---------- Фрагмент источника ----------

Итак, не житейская история о том, как друг отбил невесту у поэта, и не лирический дневник, в который автор заносит свои дневные впечатления и раздумья, а аллегорический рассказ об Афродите небесной и Афродите пошлой – вот основа и план задуманного Шекспиром сюжетного цикла.
Точно так же, как «Королева фей» – не приключенческий роман, а грандиозная аллегория, прославляющая королеву во всех ее ипостасях – целомудренной красоты, девы-воительницы, средоточия мудрости и т. д.
Так же, как «Астрофил и Стелла» Филипа Сидни – отнюдь не дневник влюбленного (каким он представляется неискушенному читателю), а аллегорическое повествование о восхождении любящего по ступеням любви, надежды и страдания к духовному совершенству, к высшей Истине и Красоте. Сам Сидни подчеркивал, что реальность – лишь предлог для поэзии, что «искусство мастера заключено в Идее – прообразе его труда». Он подчеркивает, что поэтом движет именно Идея, и от воображения зависит совершенство творимого им[69].

---------- Строки ----------

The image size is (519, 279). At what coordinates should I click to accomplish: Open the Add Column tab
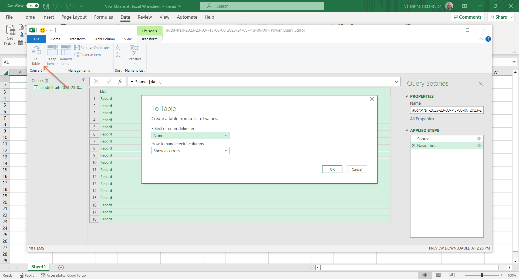[105, 39]
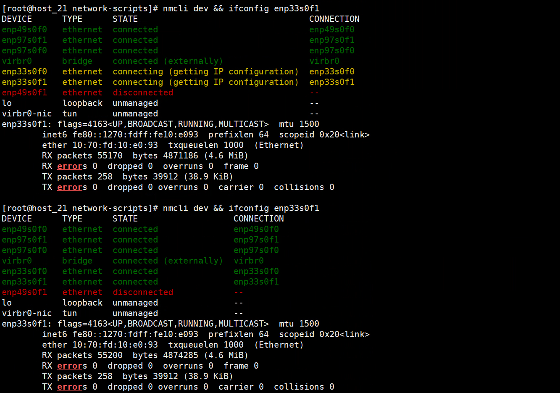Click the red enp49s0f1 device in lower table

(x=24, y=292)
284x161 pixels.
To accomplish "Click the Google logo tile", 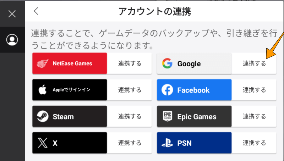I will 194,63.
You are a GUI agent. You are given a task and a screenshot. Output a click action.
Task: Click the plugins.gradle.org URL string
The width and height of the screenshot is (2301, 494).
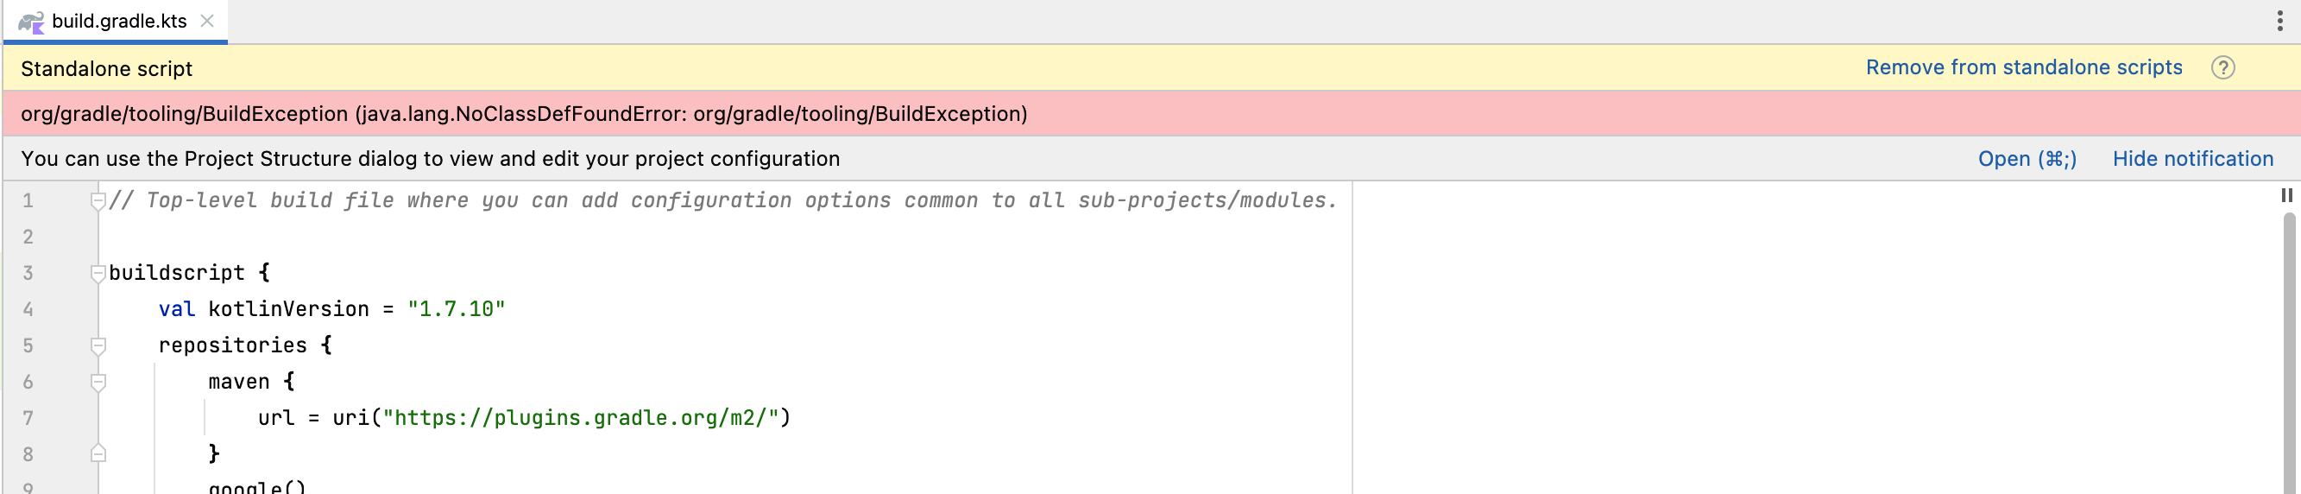(x=581, y=418)
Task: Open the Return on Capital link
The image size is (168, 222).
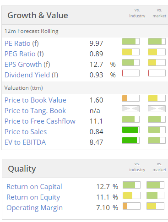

----------

### Что требуется сделать
**1.** Перепишите из отрывка о шекспировском цикле участок от слов «Точно так же, как» до слов «мудрости и т. д.» включительно.
**2.** Продолжите отрывок о шекспировском цикле, начав сразу после его последнего предложения.
Строки здесь никак не используются.

### Ответы по заданиям
**1.**
Точно так же, как «Королева фей» – не приключенческий роман, а грандиозная аллегория, прославляющая королеву во всех ее ипостасях – целомудренной красоты, девы-воительницы, средоточия мудрости и т. д.

**2.**
Перипетии сюжета, угадываемые в «Сонетах» Шекспира, лишь канва для аллегории, чей смысл утаен от взглядов обыкновенного читателя, но открыт взору избранных философов и истинных влюбленных.
СОСНА И ПАЛЬМА
Роберт Фрост сказал однажды, что поэзия начинается с удовольствия, а кончается мудростью.
Ту же формулу можно применить к любви, о которой рассказывают нам «Сонеты» Шекспира. Она начинается с восхищения красотой, проходит всё, что суждено пройти любви: сомнения, размолвки, разлуки, обиды, печали, примирения – и заканчивается обретением – если не мудрости, то более глубокого постижения себя и мира.
Мы не знаем, какое отношение имеют сонеты к биографическим обстоятельствам Шекспира. А если бы и «знали», то лишь попали бы в капкан к этому знанию. Потому что связь между творчеством и стихами в тысячу раз сложнее, чем мы предполагаем. Эта связь непроницаема для постороннего взгляда, она не до конца понятна даже самому автору: любое стихотворение содержит в себе опыт всей жизни поэта.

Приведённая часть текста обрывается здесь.